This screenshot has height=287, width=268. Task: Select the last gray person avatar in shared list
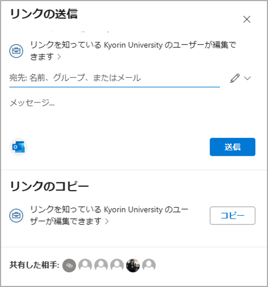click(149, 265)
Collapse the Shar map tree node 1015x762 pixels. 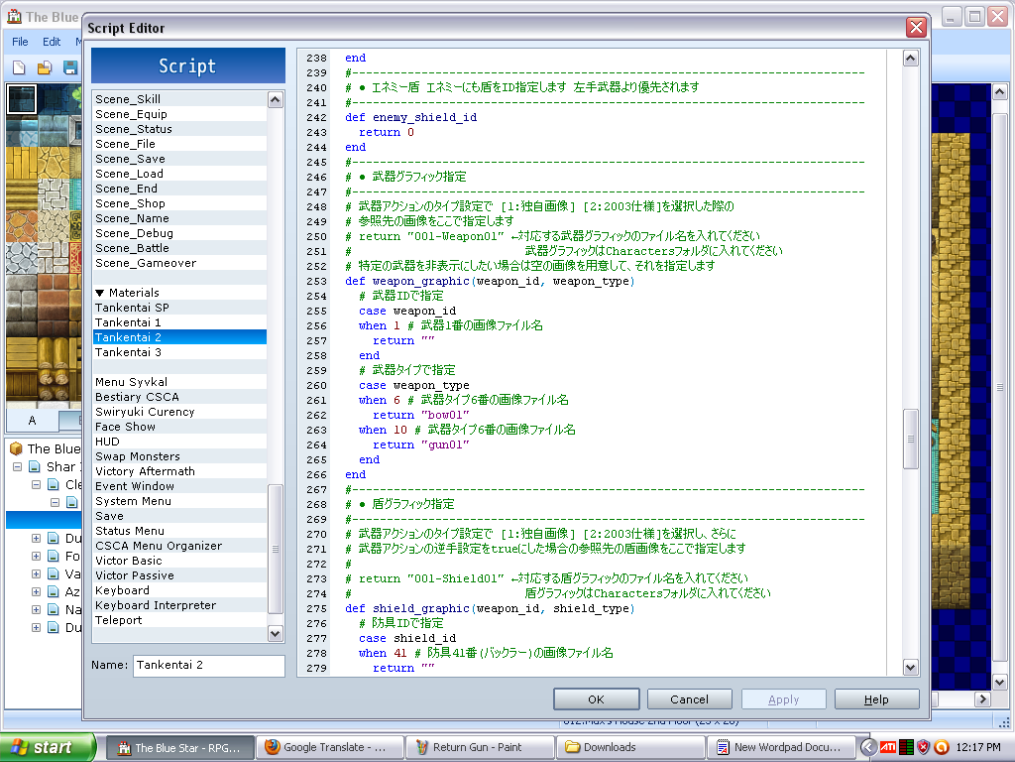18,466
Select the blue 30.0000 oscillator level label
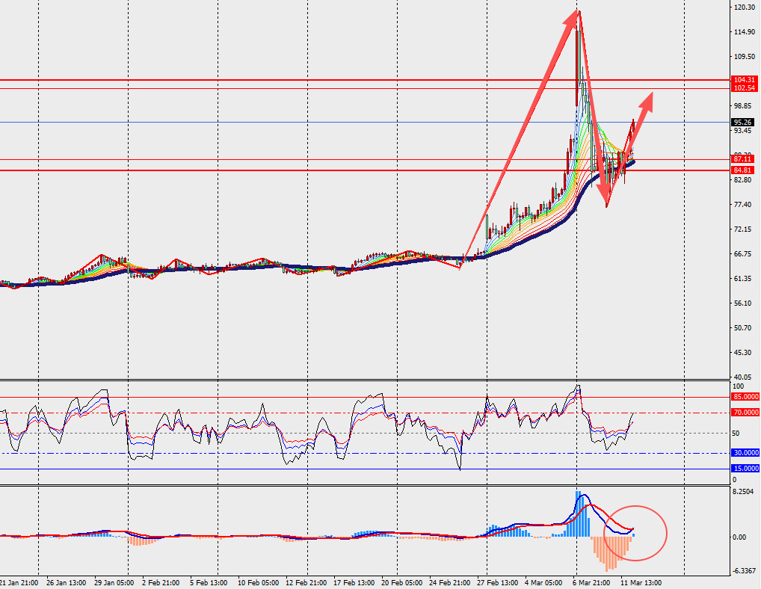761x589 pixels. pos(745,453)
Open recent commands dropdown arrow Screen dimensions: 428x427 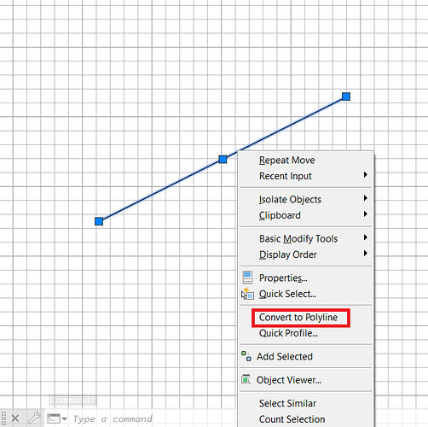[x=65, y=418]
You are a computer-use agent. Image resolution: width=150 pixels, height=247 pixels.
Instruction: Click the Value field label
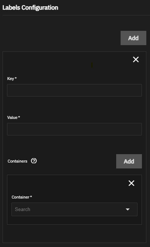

____

● WHAT IS NEEDED
Lay out the stretch from the line containing "You are a computer-use" through the end of the items as a Markdown table with the columns Row and Line. Skip blank lines and leave the pictures out.

● RESPONSE
| Row | Line |
|---|---|
| 1 | You are a computer-use agent. Image resolution: width=150 pixels, height=247 pixels. |
| 2 | Instruction: Click the Value field label |